A visual must be user-friendly in terms of style, layout, readability, etc.

Interactivity

In most cases, interactivity allows the user to achieve more insights from the visual, and look at it from different perspectives.

Scalability

A visual must have the ability to accommodate increasing volumes of data and data sources so that reports can be kept up to date.

Simplicity

A visual must include only those elements that are required for the report and that bring value to it.

Most of these principles must not be compromised, but some can be omitted for specific use cases. For example, if a visual will be used only as a static view (maybe as part of a presentation), the “interactivity” principle can be omitted.

Data visualization tools such as Tableau, Qlik, and D3.js enable businesses to create interactive charts, graphs and maps to communicate data-driven insights.

Data Governance

As businesses increasingly rely on data to drive decision-making, it is paramount to have a system in place to ensure the integrity, security, and accessibility of the data. Data governance frameworks such as the Data Governance Institute’s Data Governance Maturity Model (DGMM) provide a set of best practices and guidelines for establishing and maintaining data governance within an organization.

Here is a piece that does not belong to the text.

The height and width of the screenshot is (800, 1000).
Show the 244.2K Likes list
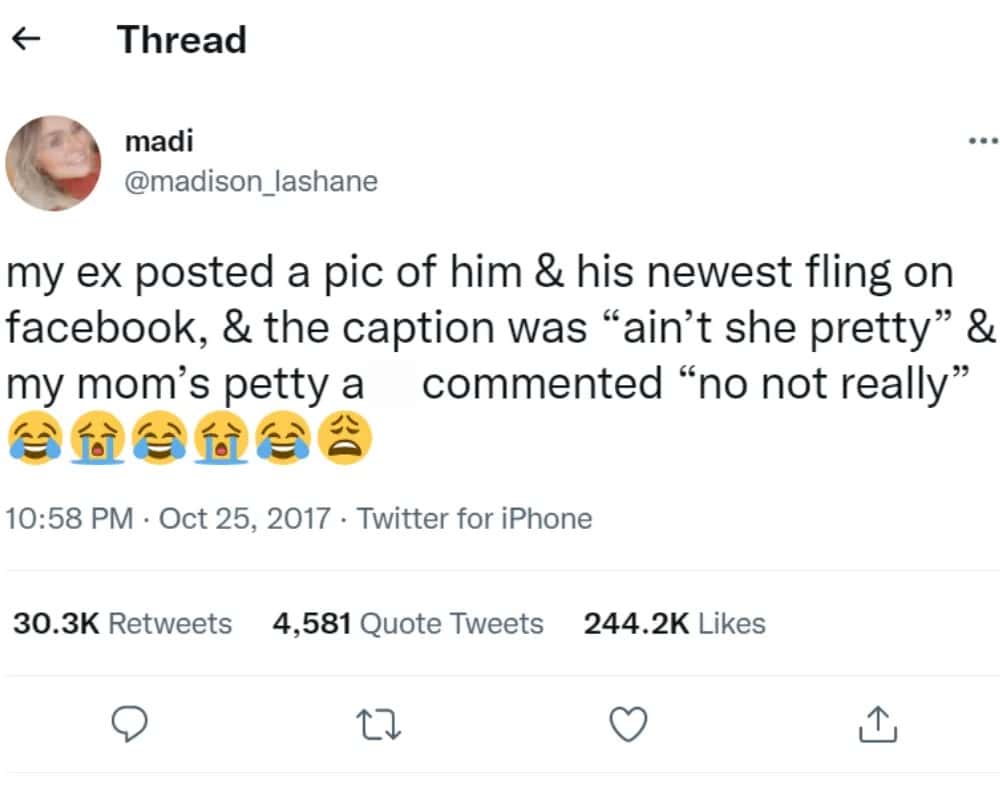click(x=674, y=624)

Generally speaking, data governance is the process of managing, controlling, and monitoring the collection, storage, use, and dissemination of data within an organization. It is an essential aspect of data management, as it ensures that data is accurate, consistent, and compliant with relevant laws and regulations.

One of the primary reasons why data governance is important for organizations is that it helps ensure the integrity and quality of the data. Poorly managed data can lead to inaccuracies, inconsistencies, and errors, which can negatively impact the reliability of the data and the decisions made from it. By implementing data governance policies and procedures, organizations can ensure that data is accurate and consistent and that any errors are identified and corrected in a timely manner.

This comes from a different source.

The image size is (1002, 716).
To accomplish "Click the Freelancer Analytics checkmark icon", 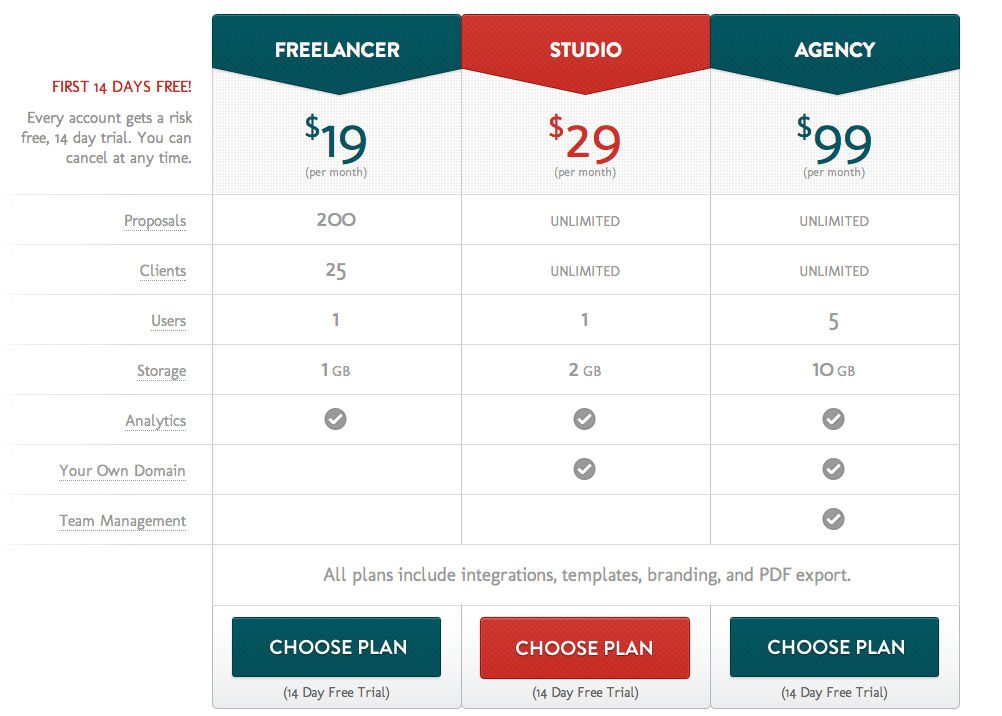I will point(335,419).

Another important aspect of data governance is compliance with laws and regulations. Organizations are subject to a variety of laws and regulations that govern how they collect, store, and use data. These include laws such as the General Data Protection Regulation (GDPR) in Europe and the Health Insurance Portability and Accountability Act (HIPAA) in the United States. By implementing data governance practices, organizations can ensure that they are compliant with these laws and regulations and that they are taking appropriate steps to protect the privacy and security of their data.

There are many examples of how companies can use data governance to improve their operations. For example, a healthcare company may use data governance to ensure that patient data is accurate and up-to-date, and that it is protected against unauthorized access. This can help the company provide better care to patients, and it can reduce the risk of errors or breaches that could harm patients or damage the company’s reputation.

Another example is a retail company using data governance to ensure that customer data is used in a way that complies with relevant laws and regulations. This can help the company avoid legal trouble while maintaining the data needed to create more targeted marketing campaigns Using the governed data the company can improve customer relationships by providing better service and more personalized offers.

Data governance can bring many benefits to the companies that implement it. By ensuring that data is accurate, consistent, and compliant with relevant laws and regulations, data governance can help improve the reliability of the data and the decisions made from it. It also can help ensure that data is protected against unauthorized access, which can reduce the risk of errors, breaches, and reputational harm. Ultimately, data governance can help organizations make better decisions, gain a competitive edge and operate more efficiently.

Conclusion

A modern data stack is a critical component of data-driven decision-making. By carefully selecting and implementing the right technologies and tools at each layer of the stack, businesses can effectively collect, store, process, visualize, and govern their data to drive innovation and derive insights.